**BRIEF**
Give back, exactly as written, the lines from the beginning of the listing through the one that contains "Viewport: 303px width, 430px height.".

###

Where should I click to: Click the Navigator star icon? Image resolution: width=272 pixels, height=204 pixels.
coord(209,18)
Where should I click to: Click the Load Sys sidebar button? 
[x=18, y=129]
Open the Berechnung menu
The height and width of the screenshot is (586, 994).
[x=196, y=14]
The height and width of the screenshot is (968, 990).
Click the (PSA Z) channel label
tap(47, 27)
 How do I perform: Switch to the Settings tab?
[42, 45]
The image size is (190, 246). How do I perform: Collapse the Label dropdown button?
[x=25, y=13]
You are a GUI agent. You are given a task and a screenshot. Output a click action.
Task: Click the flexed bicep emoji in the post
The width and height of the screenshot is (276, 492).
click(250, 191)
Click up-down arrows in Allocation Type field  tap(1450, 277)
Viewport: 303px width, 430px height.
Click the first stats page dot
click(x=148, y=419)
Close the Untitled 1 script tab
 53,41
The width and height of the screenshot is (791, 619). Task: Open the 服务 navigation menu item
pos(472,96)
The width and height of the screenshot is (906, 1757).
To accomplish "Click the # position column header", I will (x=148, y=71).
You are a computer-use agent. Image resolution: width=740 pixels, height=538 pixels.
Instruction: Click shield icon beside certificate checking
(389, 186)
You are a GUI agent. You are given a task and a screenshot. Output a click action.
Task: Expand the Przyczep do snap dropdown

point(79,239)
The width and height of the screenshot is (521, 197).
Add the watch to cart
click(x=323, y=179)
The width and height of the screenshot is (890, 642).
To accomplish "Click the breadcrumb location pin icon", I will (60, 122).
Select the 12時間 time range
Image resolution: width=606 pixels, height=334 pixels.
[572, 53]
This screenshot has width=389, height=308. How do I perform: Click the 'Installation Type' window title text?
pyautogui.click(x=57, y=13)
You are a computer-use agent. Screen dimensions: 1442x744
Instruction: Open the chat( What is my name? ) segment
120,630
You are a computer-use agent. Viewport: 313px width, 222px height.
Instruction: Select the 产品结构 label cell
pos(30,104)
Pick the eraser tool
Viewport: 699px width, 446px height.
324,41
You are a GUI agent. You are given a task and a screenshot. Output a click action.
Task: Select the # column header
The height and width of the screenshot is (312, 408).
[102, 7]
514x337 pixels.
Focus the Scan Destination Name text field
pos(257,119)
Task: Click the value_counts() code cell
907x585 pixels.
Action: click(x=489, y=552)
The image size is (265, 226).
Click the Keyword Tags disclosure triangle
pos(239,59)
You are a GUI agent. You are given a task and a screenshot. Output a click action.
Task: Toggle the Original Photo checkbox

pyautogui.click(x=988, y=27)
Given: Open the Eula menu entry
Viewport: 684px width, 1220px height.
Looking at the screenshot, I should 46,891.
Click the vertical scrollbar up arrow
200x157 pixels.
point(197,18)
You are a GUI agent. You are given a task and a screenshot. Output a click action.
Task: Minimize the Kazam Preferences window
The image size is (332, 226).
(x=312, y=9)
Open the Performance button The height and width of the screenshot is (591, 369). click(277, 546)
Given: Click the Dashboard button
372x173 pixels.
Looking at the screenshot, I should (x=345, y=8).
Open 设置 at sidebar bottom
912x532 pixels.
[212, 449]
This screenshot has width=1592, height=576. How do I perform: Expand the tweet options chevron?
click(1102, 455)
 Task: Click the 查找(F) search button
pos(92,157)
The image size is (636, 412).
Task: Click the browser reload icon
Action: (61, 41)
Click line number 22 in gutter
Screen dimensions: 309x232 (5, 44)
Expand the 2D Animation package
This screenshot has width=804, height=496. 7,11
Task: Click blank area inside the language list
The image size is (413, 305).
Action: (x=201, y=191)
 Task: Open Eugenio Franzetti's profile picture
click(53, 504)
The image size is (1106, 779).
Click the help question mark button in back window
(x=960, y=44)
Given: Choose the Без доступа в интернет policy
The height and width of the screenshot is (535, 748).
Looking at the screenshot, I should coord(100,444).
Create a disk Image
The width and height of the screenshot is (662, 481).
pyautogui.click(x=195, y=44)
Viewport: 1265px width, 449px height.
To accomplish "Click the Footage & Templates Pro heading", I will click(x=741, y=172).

###

**RESULT OF THIS EXERCISE**
Where should I click to: Click the Navigator star icon? Image resolution: width=272 pixels, height=204 pixels.
coord(209,18)
Where should I click to: Click the Load Sys sidebar button? 
[x=18, y=129]
Open the Berechnung menu
The height and width of the screenshot is (586, 994).
[x=196, y=14]
The height and width of the screenshot is (968, 990).
Click the (PSA Z) channel label
tap(47, 27)
 How do I perform: Switch to the Settings tab?
[42, 45]
The image size is (190, 246). How do I perform: Collapse the Label dropdown button?
[x=25, y=13]
You are a GUI agent. You are given a task and a screenshot. Output a click action.
Task: Click the flexed bicep emoji in the post
The width and height of the screenshot is (276, 492).
click(250, 191)
Click up-down arrows in Allocation Type field  tap(1450, 277)
Viewport: 303px width, 430px height.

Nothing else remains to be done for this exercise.